A person who appears to be ambling aimlessly, but is secretly in search of adventure.

7.03.2008

Not a magician

(Photograph by Darrow Montgomery)

I've spent some time getting to know David London and have seen him perform on a few occasions and I still cannot exactly verbalize what he does, though in some gut-level way, I sorta get him. Author Oliver Lucaks figures it out pretty well in this article for the City Paper. I suspect one reason I am drawn to this kooky person is that I kinda have the same problem: I can't explain what I do. Which sucks because most people want and need to categorize people. I often get pigeonholed as an event planner. But planning art events is simply a means to an end and the end is to see DC rise as a creative urban center.

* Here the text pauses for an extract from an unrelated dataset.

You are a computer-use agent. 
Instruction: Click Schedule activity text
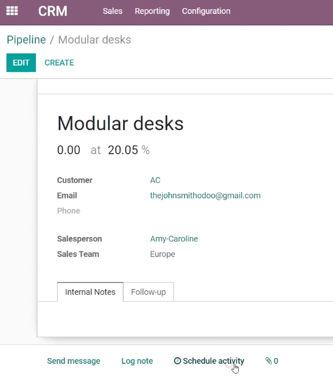(214, 361)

Here's what I had to say about David London for the City Paper:
One person who understood the distinction is Philippa Hughes, founder of the D.C. art-event network the Pink Line Project. Upon meeting London at an artsy social last December and learning he was a magician, she was initially in a hurry to extract herself from the conversation.

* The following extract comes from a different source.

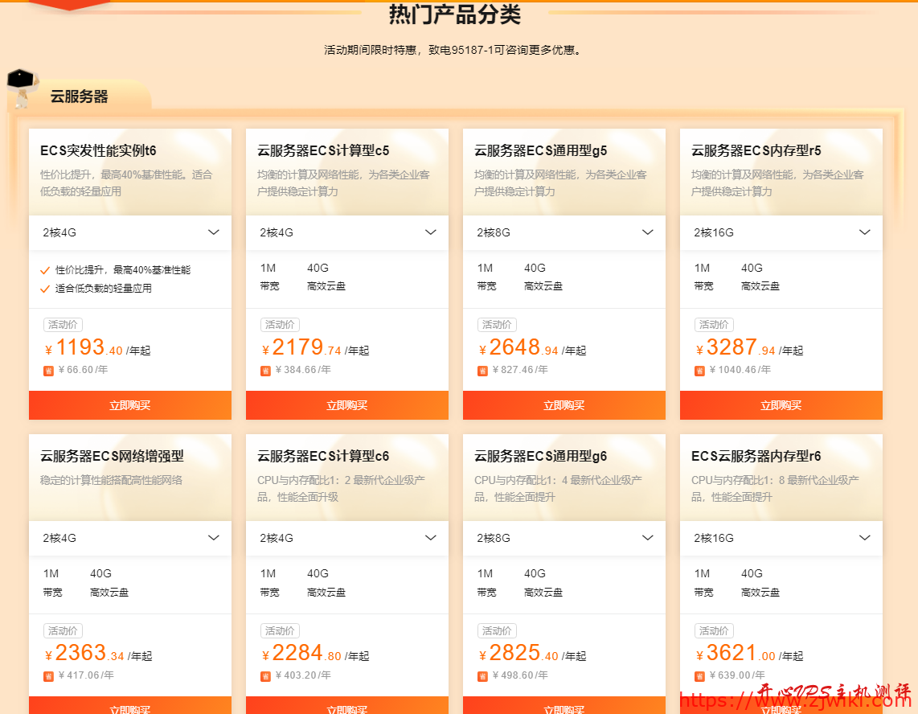
Task: Click the checkmark icon beside 性价比提升 feature
Action: coord(44,271)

“Well of course, the first thing I thought was David Copperfield,” she says, pantomiming corny magician hand gestures. “Great. A cheesy magician. Let me politely get away and talk to someone else. But it took about 30 seconds to realize that’s not what he was at all.”

Hughes decided to book London for one of her Salon Contra gatherings.

The odd thing, Hughes says, is that it wasn’t the magic tricks that wooed her, it was the showmanship.

“He’s pretty nerdy, but he’s very charismatically nerdy. That’s what fascinated me about him.” She says. “Here’s this nerdy kid who always wanted to be a magician,” she said almost vomiting the word, “doing card tricks. And he turns into this thing where he has people mesmerized. It’s pretty impressive. He embodies exactly what we need more of in D.C.”